**GIVEN INSTRUCTION:**
Reproduce each line of the items below word for word, omitting the pictures.

#####

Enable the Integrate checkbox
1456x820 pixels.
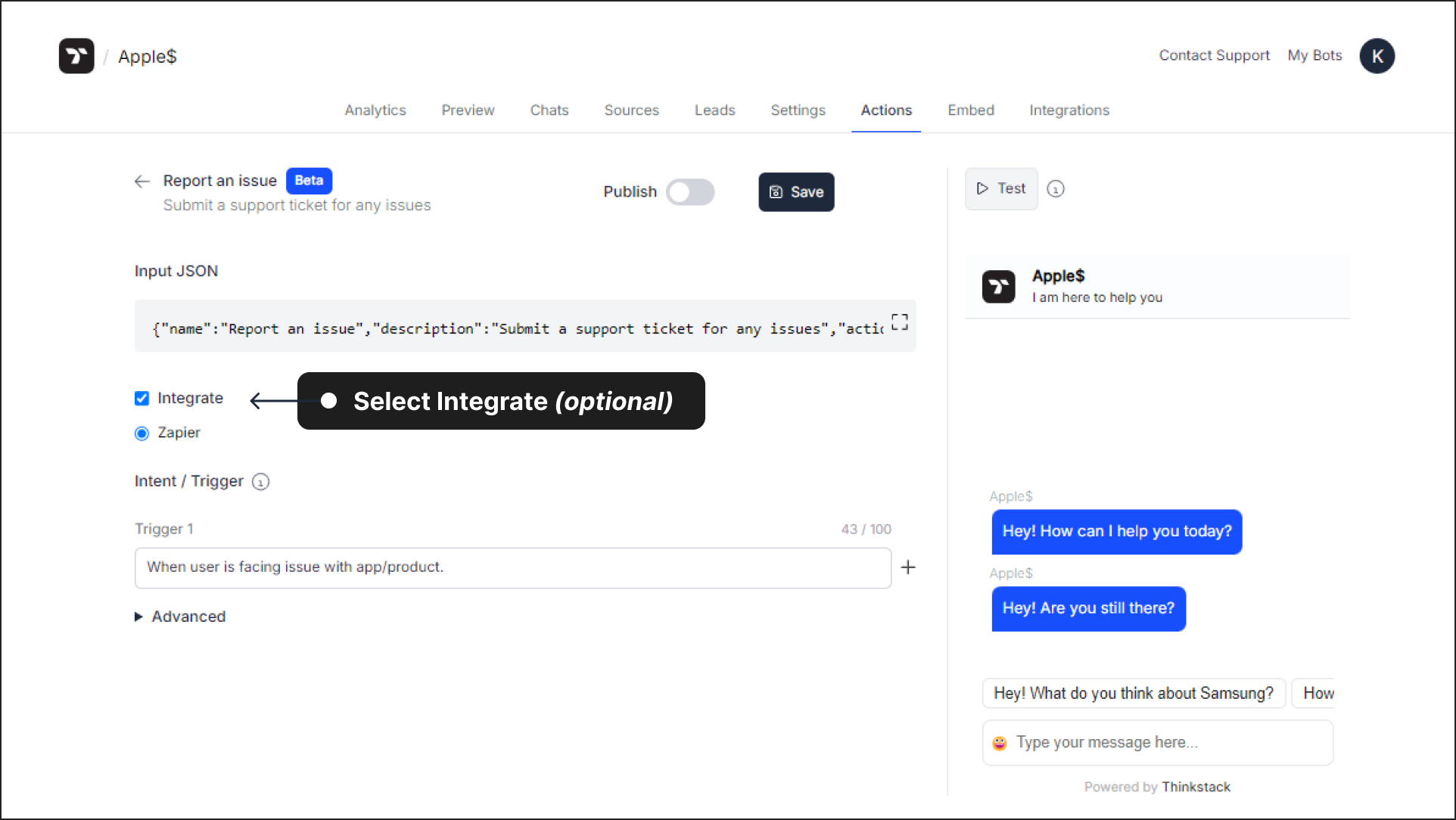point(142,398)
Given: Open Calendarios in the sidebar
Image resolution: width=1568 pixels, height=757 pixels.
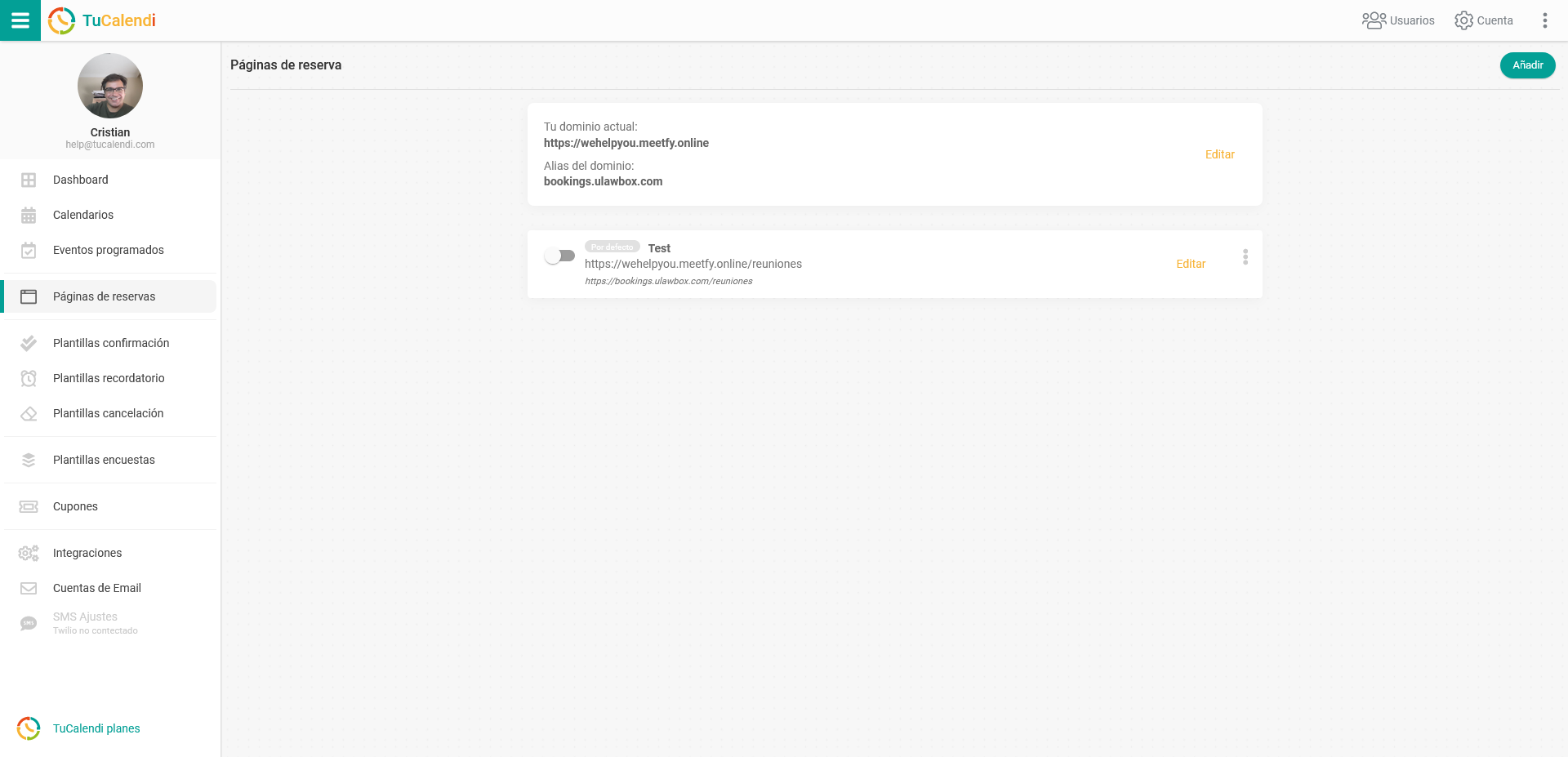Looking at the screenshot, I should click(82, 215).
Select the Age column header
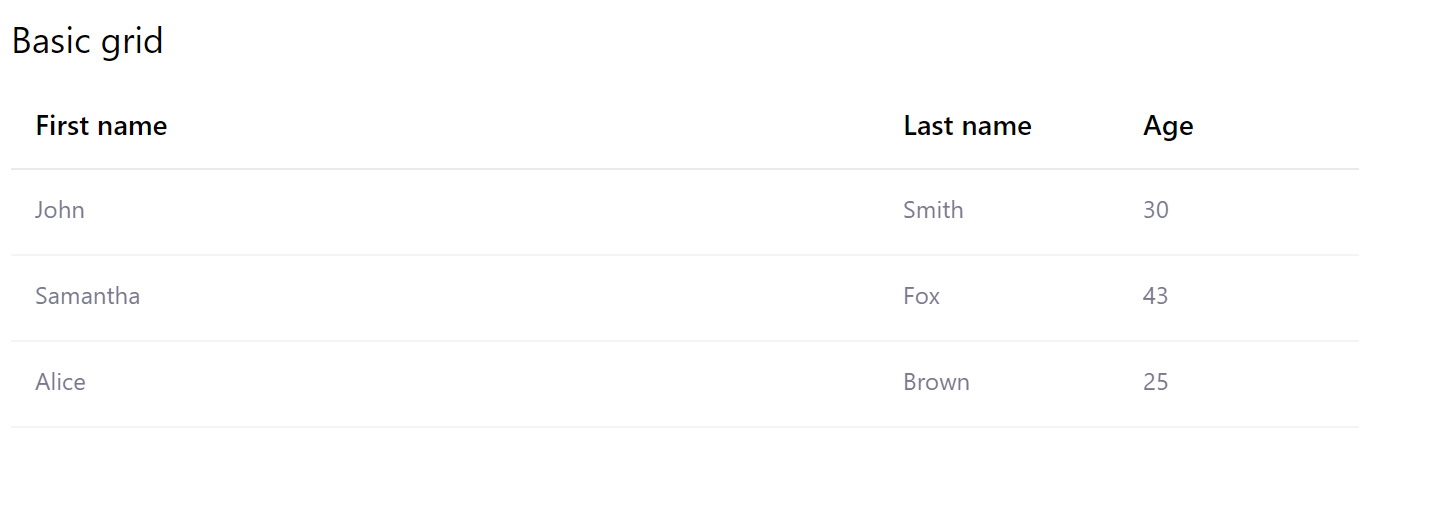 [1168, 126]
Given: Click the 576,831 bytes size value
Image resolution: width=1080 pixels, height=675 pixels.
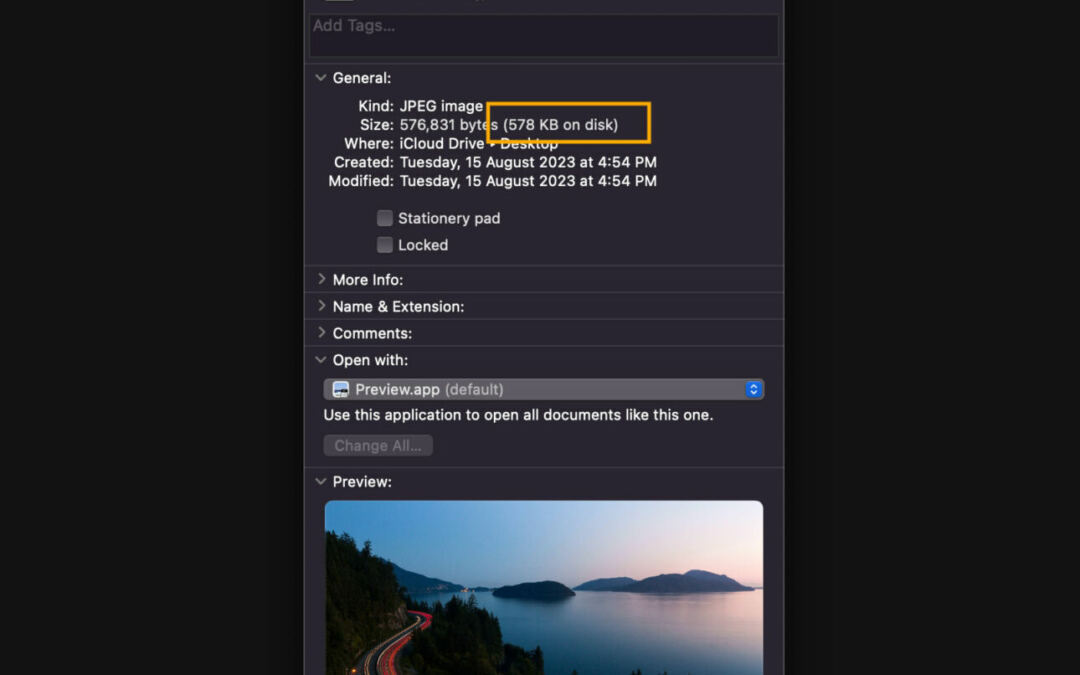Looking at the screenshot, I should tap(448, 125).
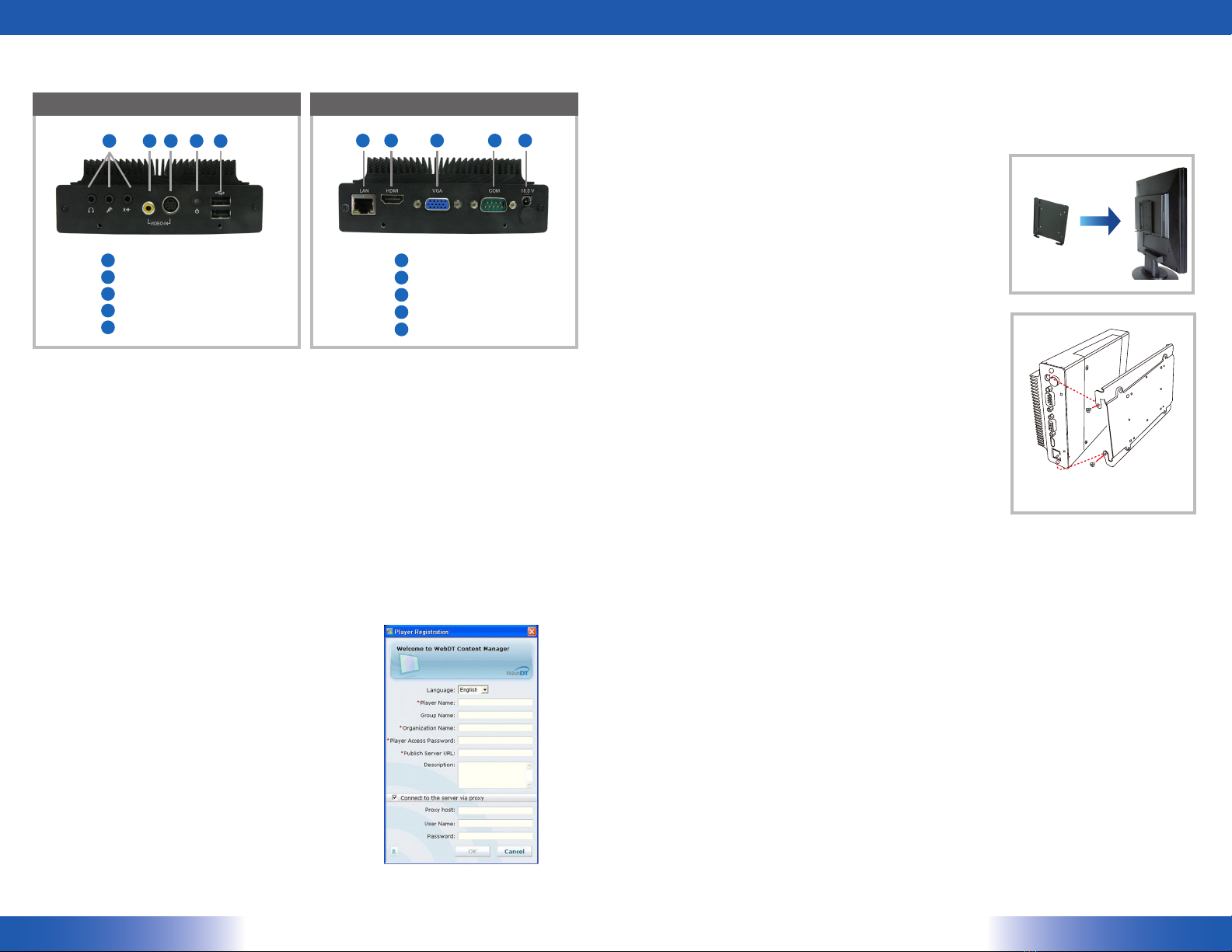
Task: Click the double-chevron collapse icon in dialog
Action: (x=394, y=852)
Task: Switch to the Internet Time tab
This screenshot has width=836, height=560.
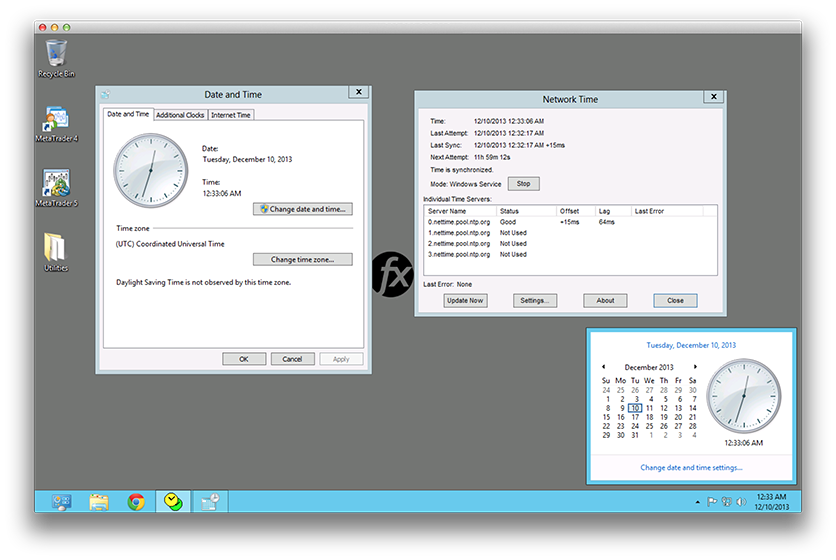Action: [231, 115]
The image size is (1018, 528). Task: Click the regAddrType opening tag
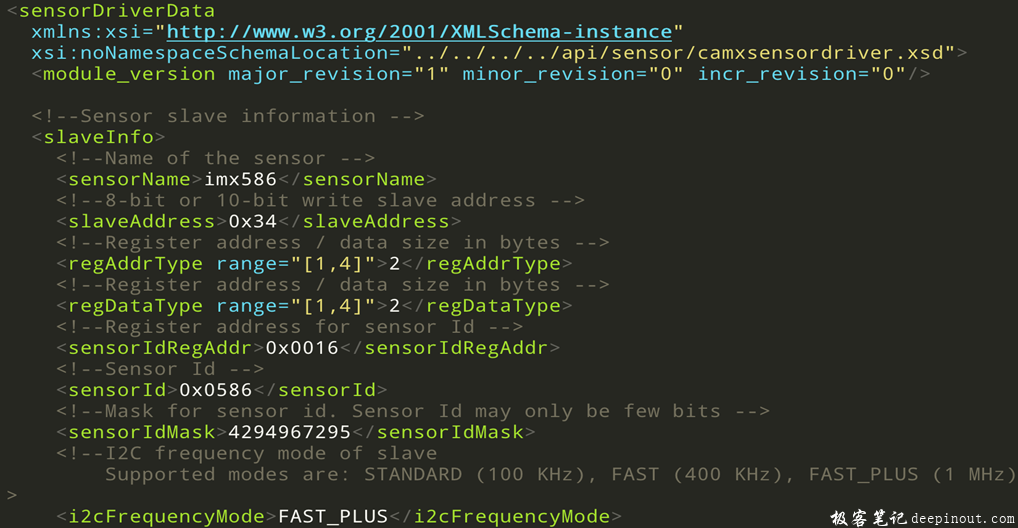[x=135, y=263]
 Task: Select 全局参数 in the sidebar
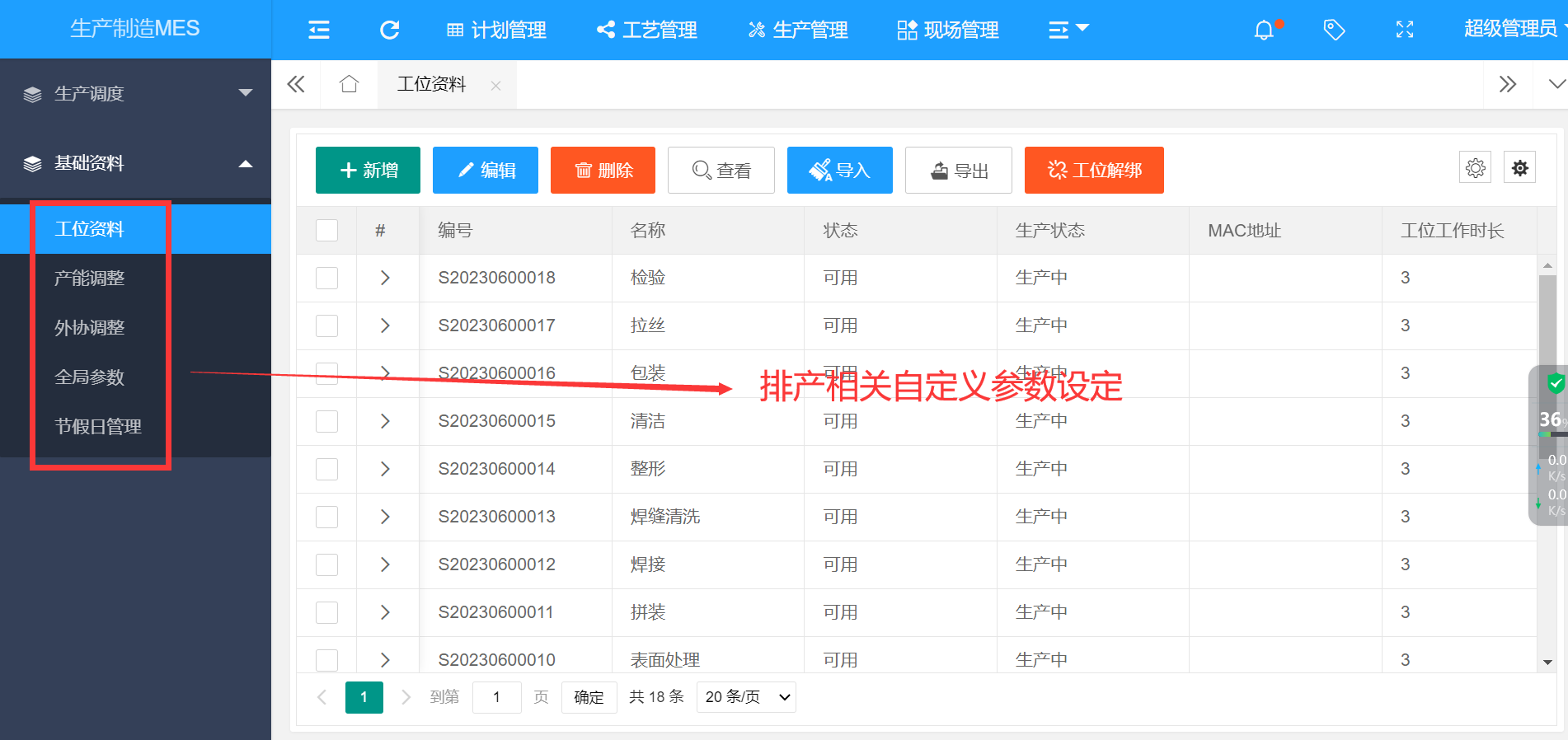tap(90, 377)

#####

**FINISHED ANSWER:**
Enable the Integrate checkbox
1456x820 pixels.
point(142,398)
Given: Open Calendarios in the sidebar
Image resolution: width=1568 pixels, height=757 pixels.
Looking at the screenshot, I should click(82, 215).
Select the Age column header
 [1168, 126]
Given: Click the 576,831 bytes size value
Image resolution: width=1080 pixels, height=675 pixels.
Looking at the screenshot, I should tap(448, 125).
Task: Click the double-chevron collapse icon in dialog
Action: (x=394, y=852)
Task: Switch to the Internet Time tab
This screenshot has width=836, height=560.
Action: [231, 115]
The image size is (1018, 528). Task: Click the regAddrType opening tag
[x=135, y=263]
 Task: Select 全局参数 in the sidebar
tap(90, 377)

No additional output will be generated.